Os números. Ou para além deles…*
O país vai-se abrindo e as quarentenas fechando-se. Entramos já na terceira fase de desconfinamento, e são residuais as actividades ainda canceladas. Já há espectáculos culturais, e até o futebol já regressou, para gáudio de uns – muitos, imagino - e desassossego de outros. Menos, talvez.
E no entanto os números com que se escreve a história desta pandemia não melhoram. O número dos mortalmente atingidos pela doença mantém-se estável há algumas semanas, mas o de novos infectados não. Esse tem vindo a subir. E a concentrar-se na região de Lisboa e Vale do Tejo, aqui à porta.

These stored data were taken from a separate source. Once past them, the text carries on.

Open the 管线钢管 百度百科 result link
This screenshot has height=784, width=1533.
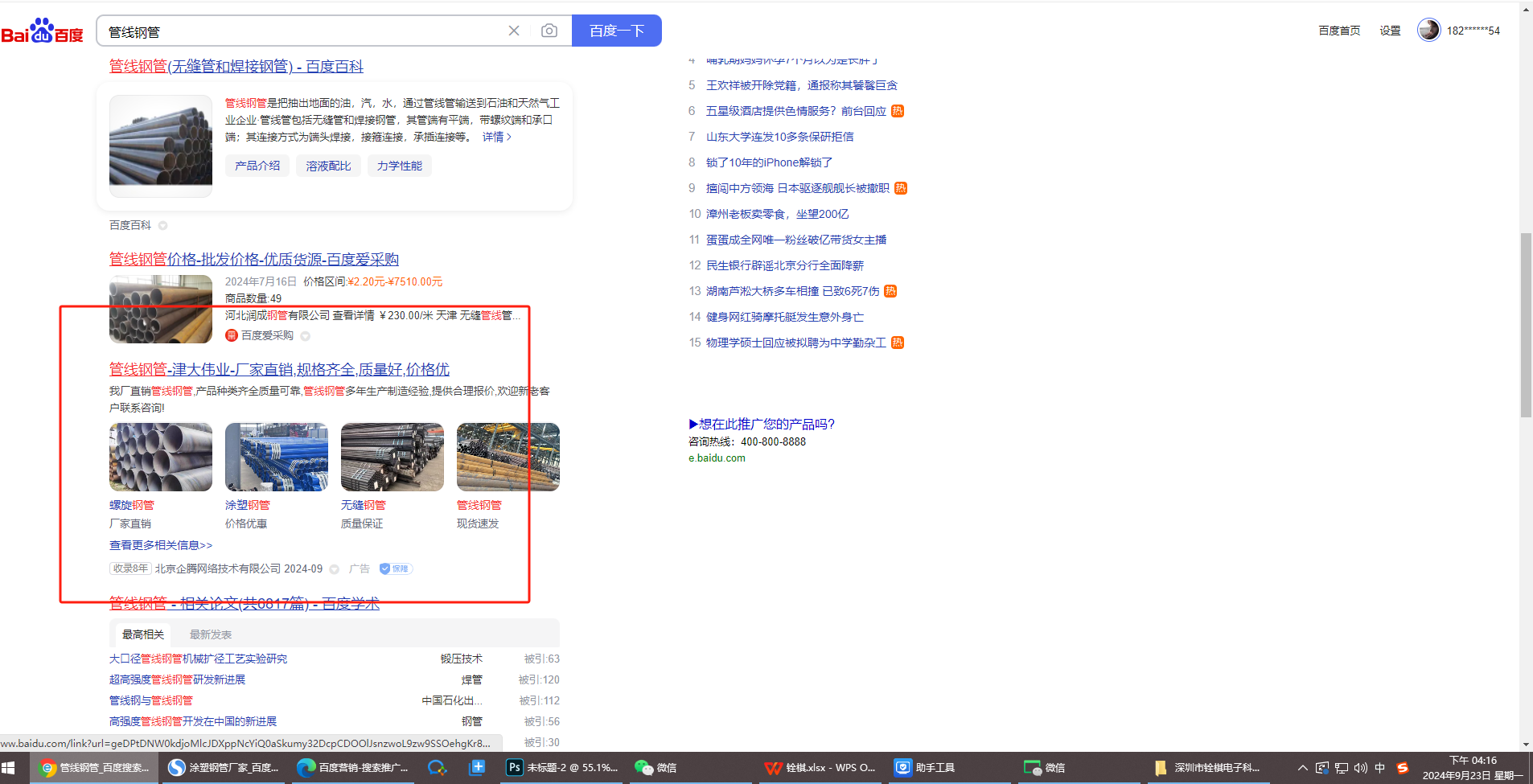pyautogui.click(x=236, y=67)
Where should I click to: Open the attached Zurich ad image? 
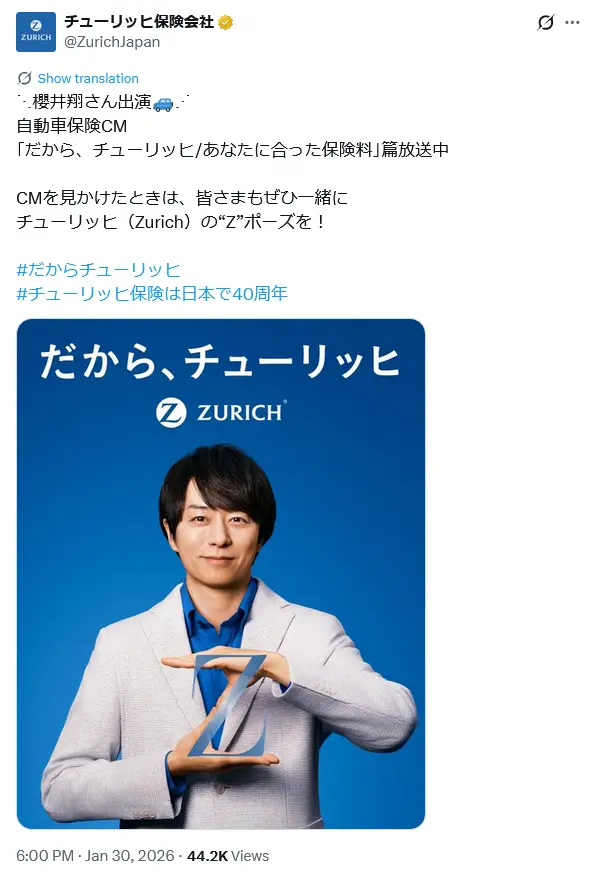[221, 574]
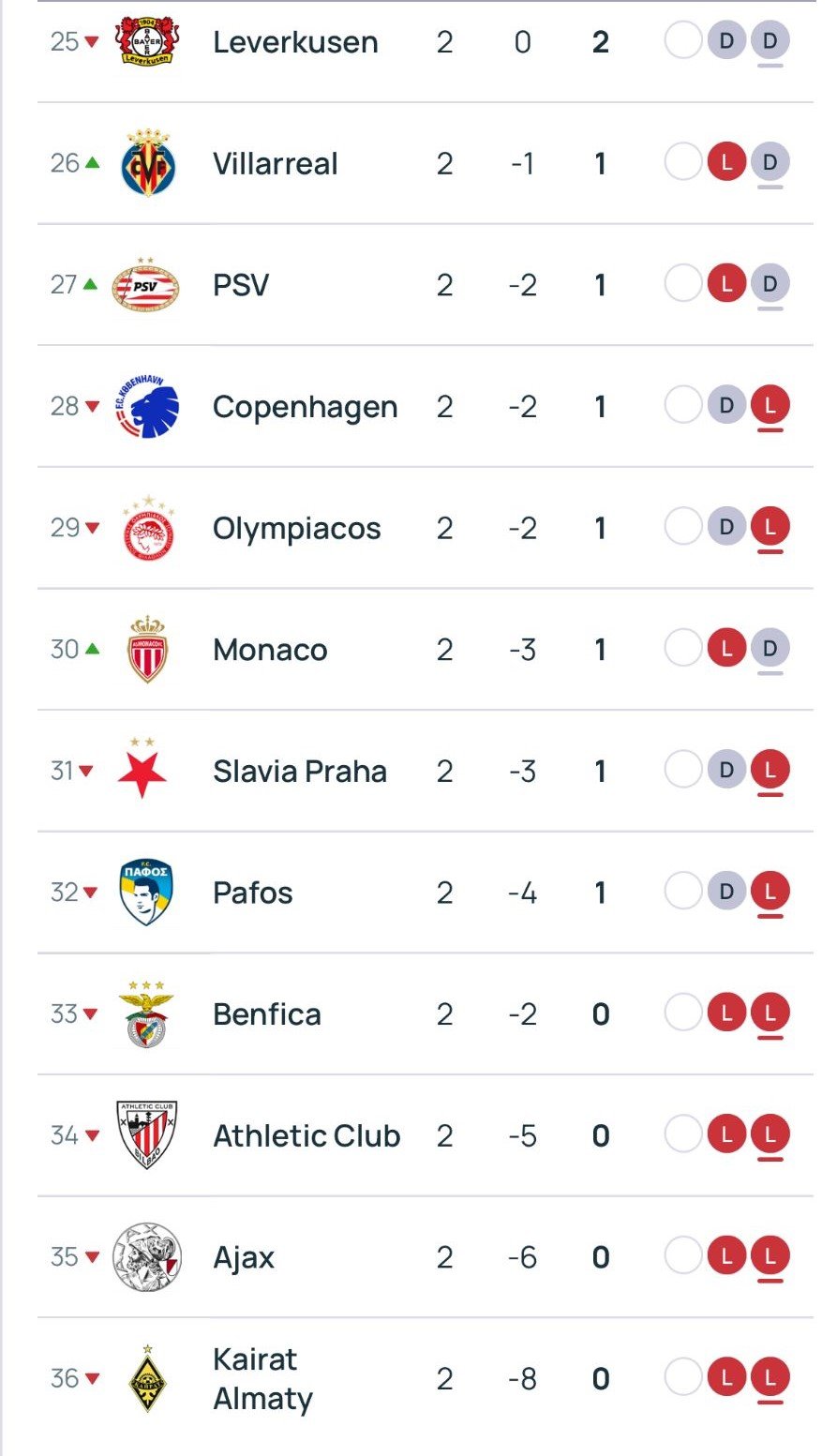Select the Athletic Club crest
This screenshot has height=1456, width=837.
(146, 1135)
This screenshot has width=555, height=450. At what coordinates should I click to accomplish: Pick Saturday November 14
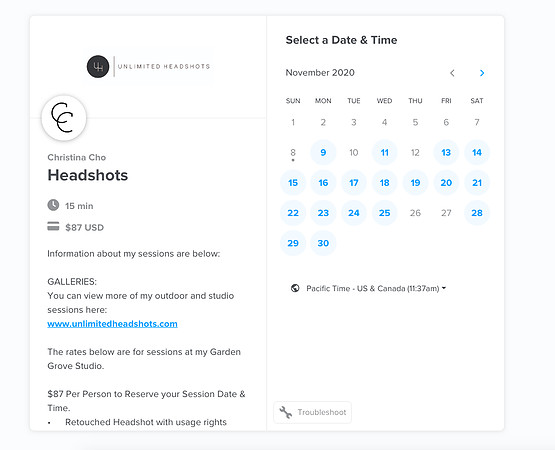click(x=477, y=153)
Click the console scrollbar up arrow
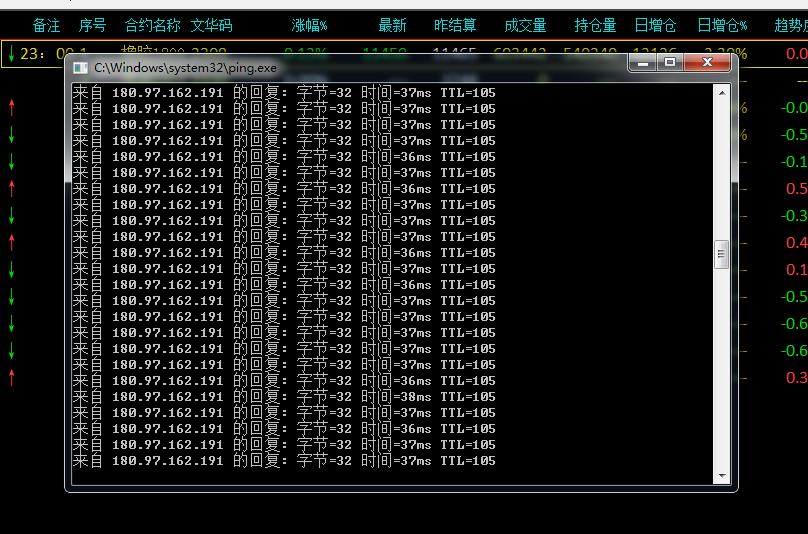Screen dimensions: 808x534 [x=721, y=93]
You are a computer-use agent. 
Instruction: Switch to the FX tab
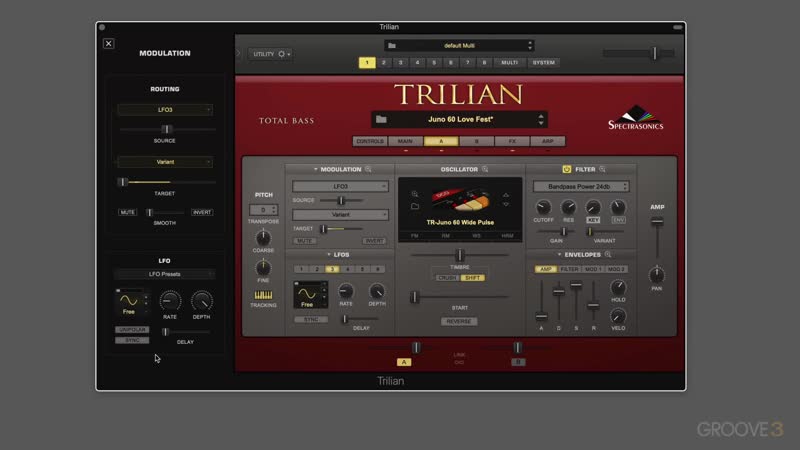click(512, 142)
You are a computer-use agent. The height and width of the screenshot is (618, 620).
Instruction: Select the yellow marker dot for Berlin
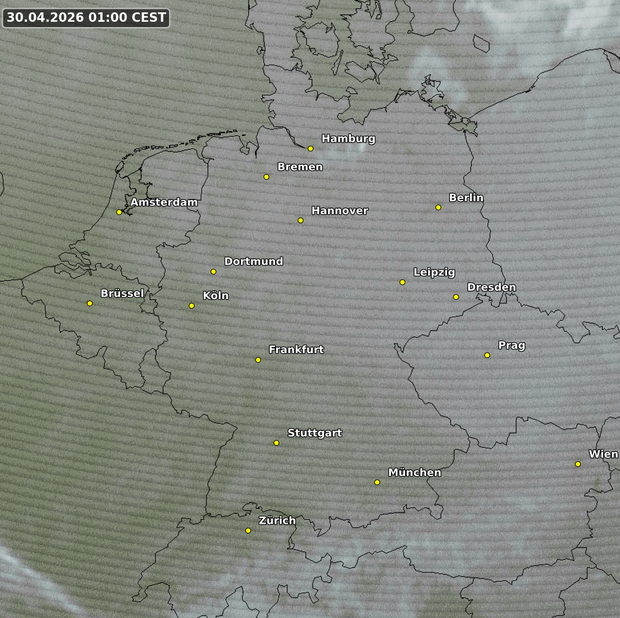pyautogui.click(x=438, y=207)
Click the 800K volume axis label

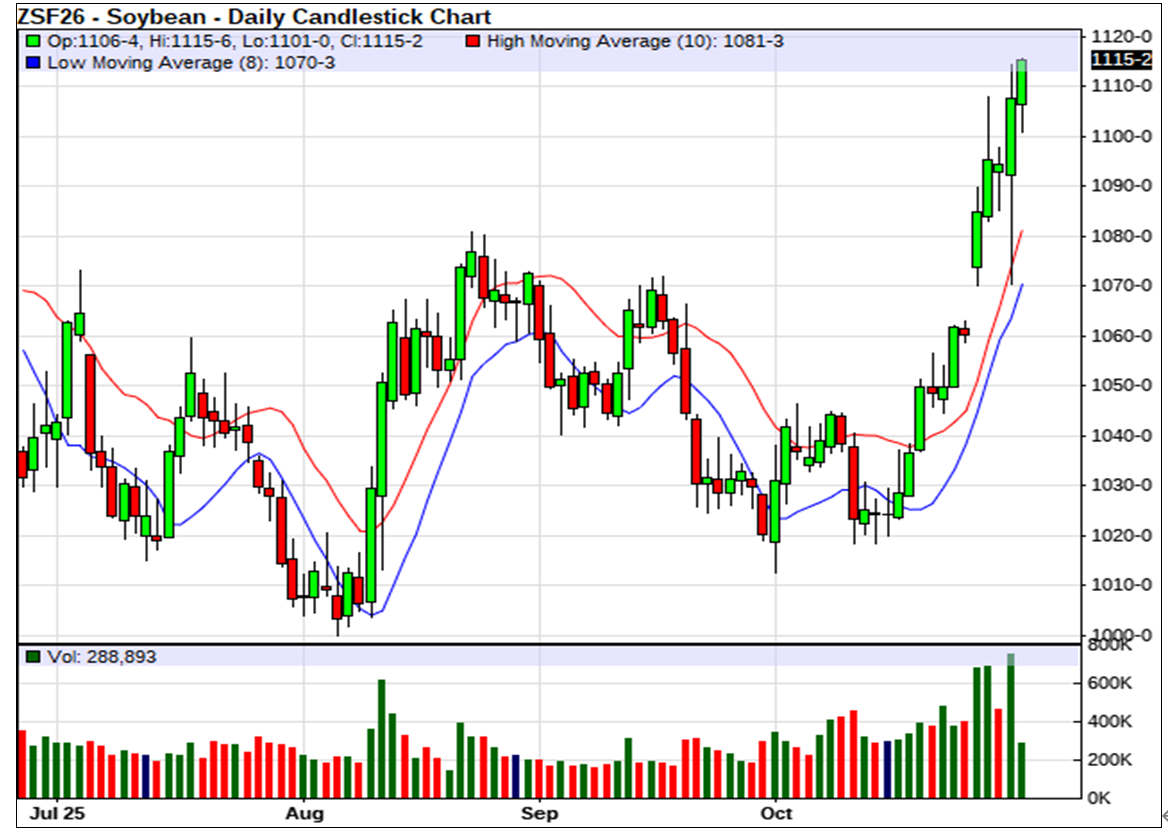pyautogui.click(x=1110, y=646)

Nos últimos dias mais de 90% das novas infecções acontecem nesta região do país.
É um novo paradigma nas transmissões do vírus. Agora já não atinge idosos em lares, como maioritariamente acontecia. Agora atinge pessoas mais novas e em idade activa. E pessoas com condições sócio-económicas mais débeis e vulneráveis, em ambientes sociais mais degradados e com condições profissionais mais precárias. É sempre assim que se fecham os ciclos de miséria…
Muitos são imigrantes ilegais, no topo da precariedade laboral. Fugiram das obras encerradas por surtos da pandemia, e partiram de Lisboa à procura do único trabalho que podem procurar: o informal, o precário... Que, por cá, encontram na construção civil, mas também na campanha da fruta, que começa a iniciar-se.
Vêm entregues ao seu destino. Sem papéis e sem suporte familiar. Sozinhos. Entregues a si próprios e ao medo que os aprisiona. Muitos fogem, de medo. Não do medo, que esse nunca os larga.
Não é uma segunda vaga. É um novo problema, que não é sequer um problema novo, e que vai muito para além dos números das conferências de imprensa das autoridades de saúde.